Molecular targets to inhibit the ComC-mediated increase in motility of leukemic cells - upregulation of HO-1 or inhibition of p38 MAPK

Panel A. The pro-migratory effects of C3 or C5 cleavage fragments released during infection or chemotherapy lead to p38 MAPK-mediated HO-1 downregulation via their specific receptors. Due to these changes, leukemia cells become more mobile, resulting in spread of the malignant cells within hematopoietic tissues. Panel B. Based on our results, activation of the ComC-triggered migratory response of leukemia cells could be constrained using small molecules such as SB203580 and CoPP, which inhibit p38 MAPK and upregulate HO-1, respectively. [Modified from ref. 1].

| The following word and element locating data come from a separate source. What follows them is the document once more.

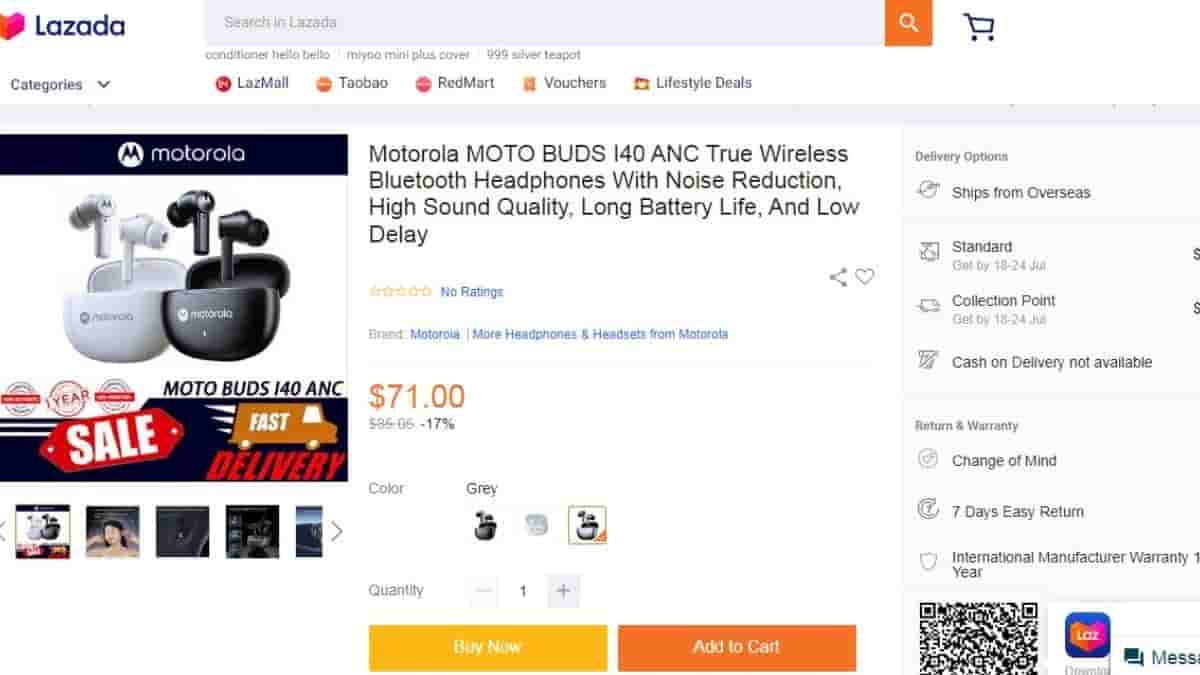Click the Laz app download icon
Image resolution: width=1200 pixels, height=675 pixels.
pos(1087,635)
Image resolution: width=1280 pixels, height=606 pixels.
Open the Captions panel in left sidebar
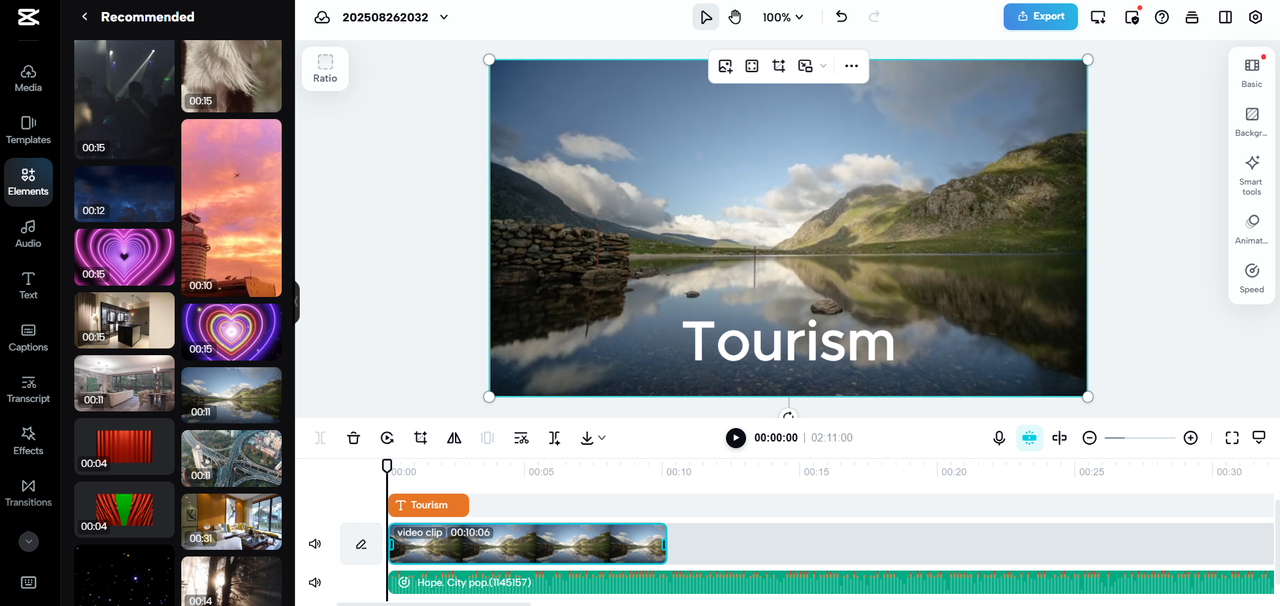(28, 337)
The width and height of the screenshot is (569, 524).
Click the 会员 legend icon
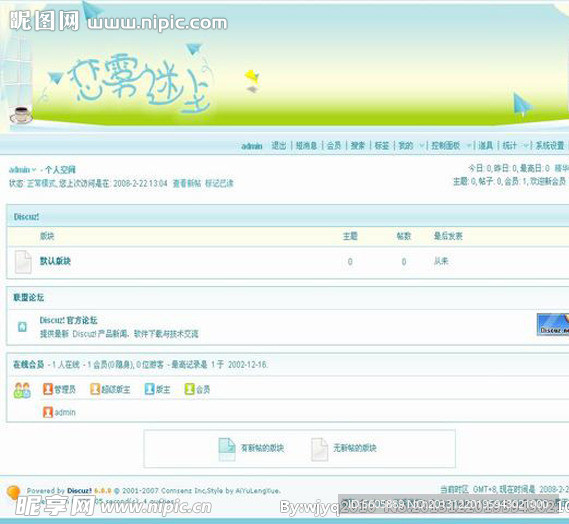[x=190, y=389]
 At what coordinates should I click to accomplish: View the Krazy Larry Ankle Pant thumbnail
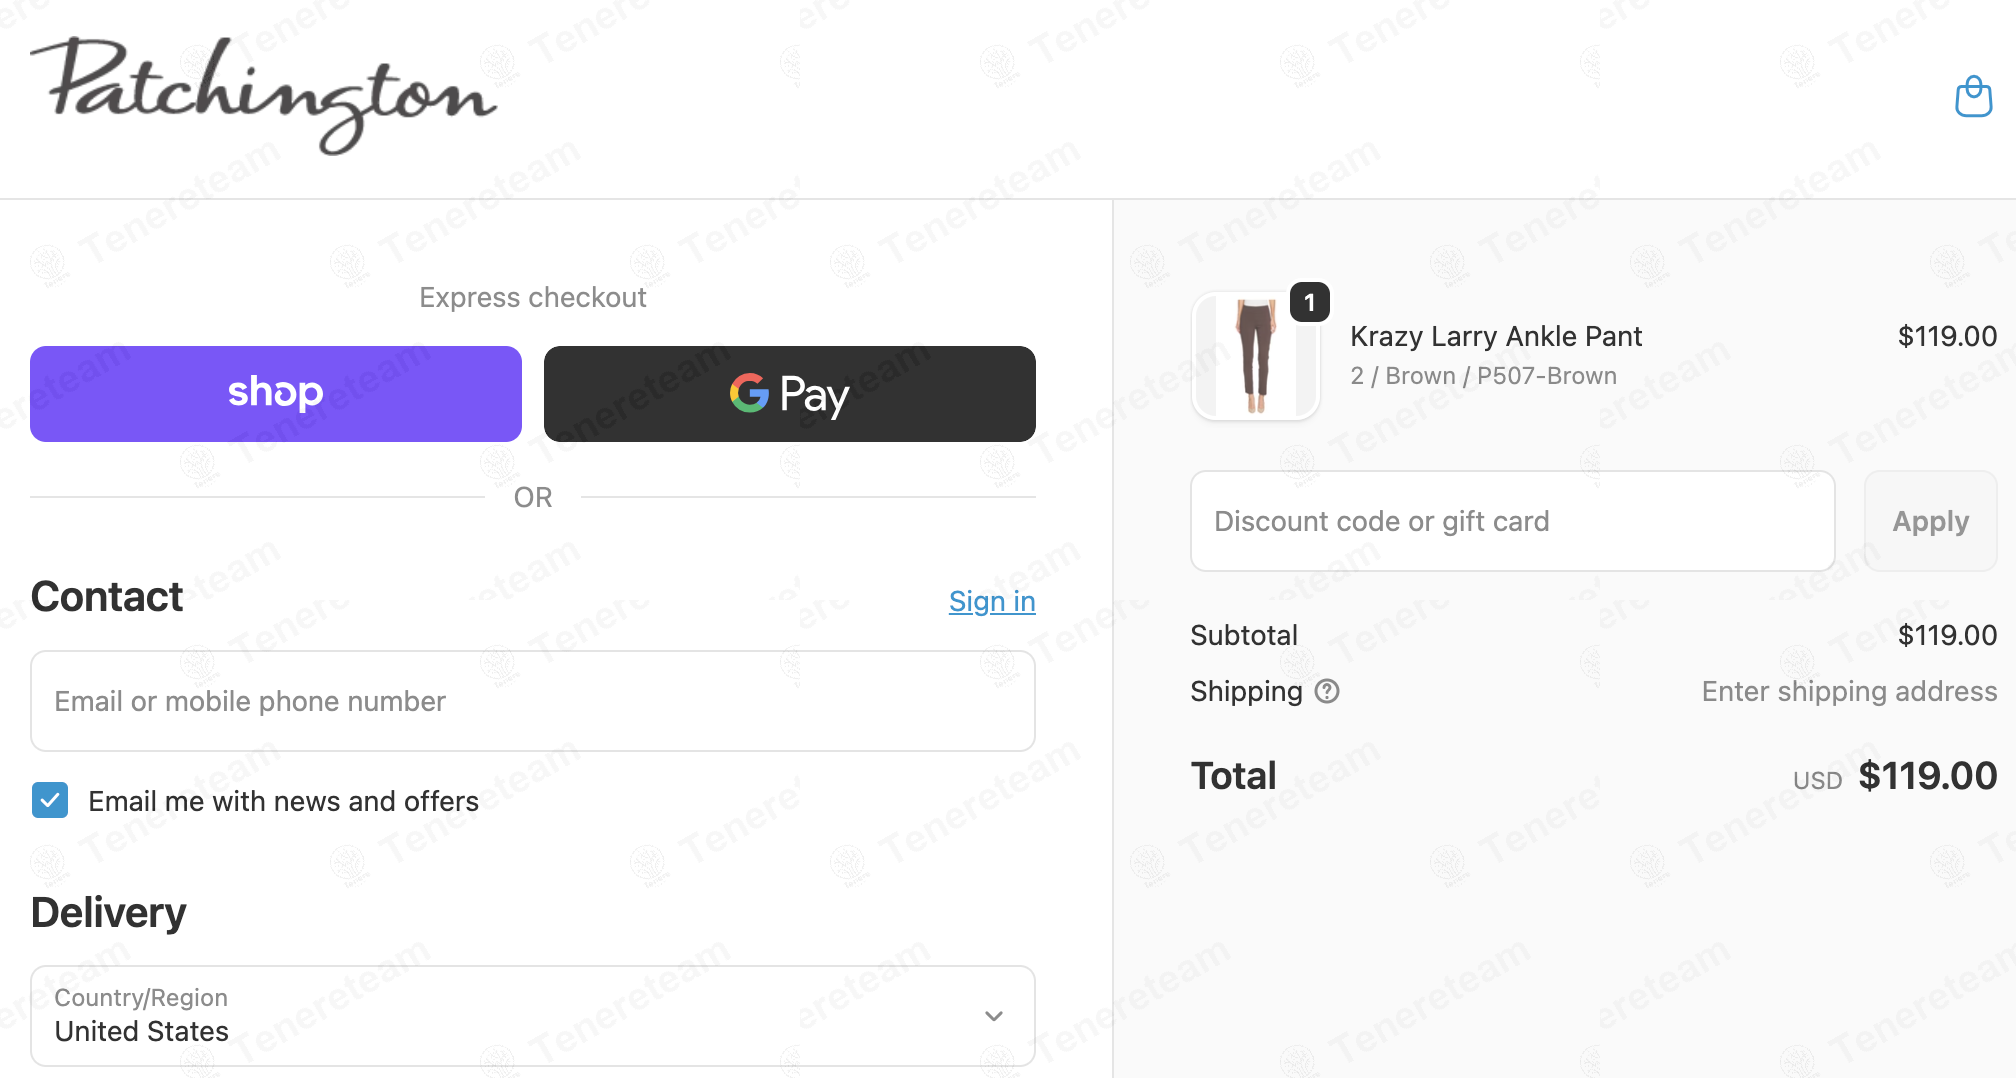coord(1256,356)
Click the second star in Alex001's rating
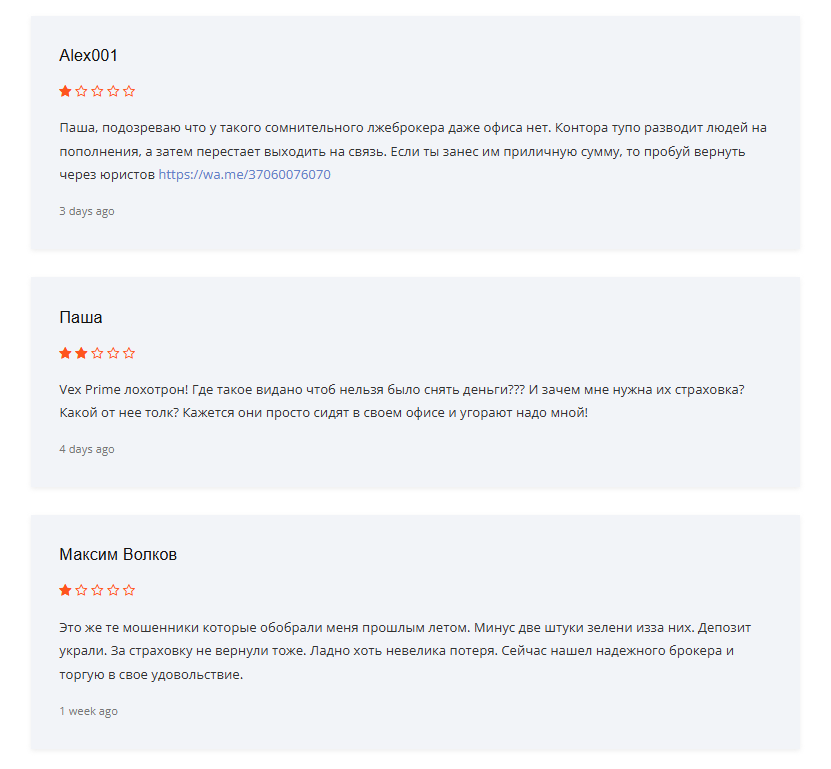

In our experiments we found that stimulation of leukemic cells by C3 or C5 cleavage fragments activates p38 MAPK, which downregulates HO-1 expression, rendering the leukemic cells more mobile. Thus, this ComC-mediated pathway may enhance the unwanted spread of leukemic cells in the body. This phenomenon may affect leukemic cells clinically, as ComC activation often accompanies leukemia infection, or, more importantly, accompanies the spread of more resistant leukemic cells after unsuccessful chemotherapy. Based on the role of the C3aR/C5aR–p38 MAPK–HO-1 signaling axis in this unwanted phenomenon, we hypothesized that inhibition of p38 MAPK or upregulation of HO-1 by small-molecule modulators such as SB203580 and CoPP, respectively, could have a beneficial effect on ameliorating the expansion of leukemia/lymphoma cells during ComC activation (Figure 1B). Importantly, our in vitro studies, in which C3 and C5 cleavage fragments enhance the motility of malignant cells in a p38 MAPK–HO-1-dependent manner and may contribute to their spread, were subsequently confirmed in vivo in an immunodeficient mouse model using human leukemia cells exposed before injection to a small-molecule p38 MAPK inhibitor or HO-1 activator [1].

In conclusion, our results indicate that activation of the ComC in leukemia patients enhances the migratory potential of malignant blasts, and this enhanced motility may contribute to the systemic spread of leukemic cells [1]. We propose that small-molecule inhibitors of p38 MAPK or activators of HO-1 could ameliorate this unwanted effect.